[Collected data entries]
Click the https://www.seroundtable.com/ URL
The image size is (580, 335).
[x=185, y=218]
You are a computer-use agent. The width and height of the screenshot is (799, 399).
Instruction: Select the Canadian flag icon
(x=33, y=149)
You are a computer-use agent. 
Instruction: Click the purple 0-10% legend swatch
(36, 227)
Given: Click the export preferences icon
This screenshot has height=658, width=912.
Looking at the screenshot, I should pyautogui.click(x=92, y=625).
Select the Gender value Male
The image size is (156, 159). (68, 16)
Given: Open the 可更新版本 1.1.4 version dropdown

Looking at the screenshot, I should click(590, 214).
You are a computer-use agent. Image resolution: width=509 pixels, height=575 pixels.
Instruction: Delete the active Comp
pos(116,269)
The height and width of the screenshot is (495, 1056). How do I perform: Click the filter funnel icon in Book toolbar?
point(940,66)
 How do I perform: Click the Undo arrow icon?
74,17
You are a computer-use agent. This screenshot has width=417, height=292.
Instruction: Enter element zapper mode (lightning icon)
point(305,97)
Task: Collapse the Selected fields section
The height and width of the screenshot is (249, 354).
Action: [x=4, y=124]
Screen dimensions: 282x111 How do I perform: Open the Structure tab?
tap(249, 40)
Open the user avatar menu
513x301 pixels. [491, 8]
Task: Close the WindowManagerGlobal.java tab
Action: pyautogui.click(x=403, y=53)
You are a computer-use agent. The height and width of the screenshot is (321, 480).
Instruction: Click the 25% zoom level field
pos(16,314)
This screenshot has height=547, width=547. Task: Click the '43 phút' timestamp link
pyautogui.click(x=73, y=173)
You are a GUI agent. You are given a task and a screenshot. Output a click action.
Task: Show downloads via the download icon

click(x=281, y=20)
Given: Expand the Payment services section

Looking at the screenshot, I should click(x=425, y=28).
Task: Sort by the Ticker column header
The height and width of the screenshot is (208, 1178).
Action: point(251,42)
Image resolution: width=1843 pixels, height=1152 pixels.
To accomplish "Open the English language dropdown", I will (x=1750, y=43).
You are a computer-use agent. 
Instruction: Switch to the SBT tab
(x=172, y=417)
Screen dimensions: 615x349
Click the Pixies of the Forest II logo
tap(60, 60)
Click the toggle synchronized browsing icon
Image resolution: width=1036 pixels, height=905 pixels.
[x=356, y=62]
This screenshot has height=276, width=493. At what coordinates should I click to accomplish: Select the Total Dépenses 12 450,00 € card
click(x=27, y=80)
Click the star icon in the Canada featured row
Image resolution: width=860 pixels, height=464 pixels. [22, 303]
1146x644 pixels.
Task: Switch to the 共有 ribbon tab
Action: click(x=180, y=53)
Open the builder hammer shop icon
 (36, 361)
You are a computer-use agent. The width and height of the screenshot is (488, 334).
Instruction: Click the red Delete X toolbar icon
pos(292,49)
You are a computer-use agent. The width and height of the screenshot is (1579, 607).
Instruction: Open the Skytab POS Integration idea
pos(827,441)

Exercise brief:
Return exactly the lines from the line holding "Image resolution: width=1036" to the last line of the data, with both of those lines included and nothing added.

Answer to the exercise:
Image resolution: width=1036 pixels, height=905 pixels.
[x=356, y=62]
This screenshot has height=276, width=493. At what coordinates should I click to accomplish: Select the Total Dépenses 12 450,00 € card
click(x=27, y=80)
Click the star icon in the Canada featured row
Image resolution: width=860 pixels, height=464 pixels. [22, 303]
1146x644 pixels.
Task: Switch to the 共有 ribbon tab
Action: click(x=180, y=53)
Open the builder hammer shop icon
 (36, 361)
You are a computer-use agent. The width and height of the screenshot is (488, 334).
Instruction: Click the red Delete X toolbar icon
pos(292,49)
You are a computer-use agent. The width and height of the screenshot is (1579, 607).
Instruction: Open the Skytab POS Integration idea
pos(827,441)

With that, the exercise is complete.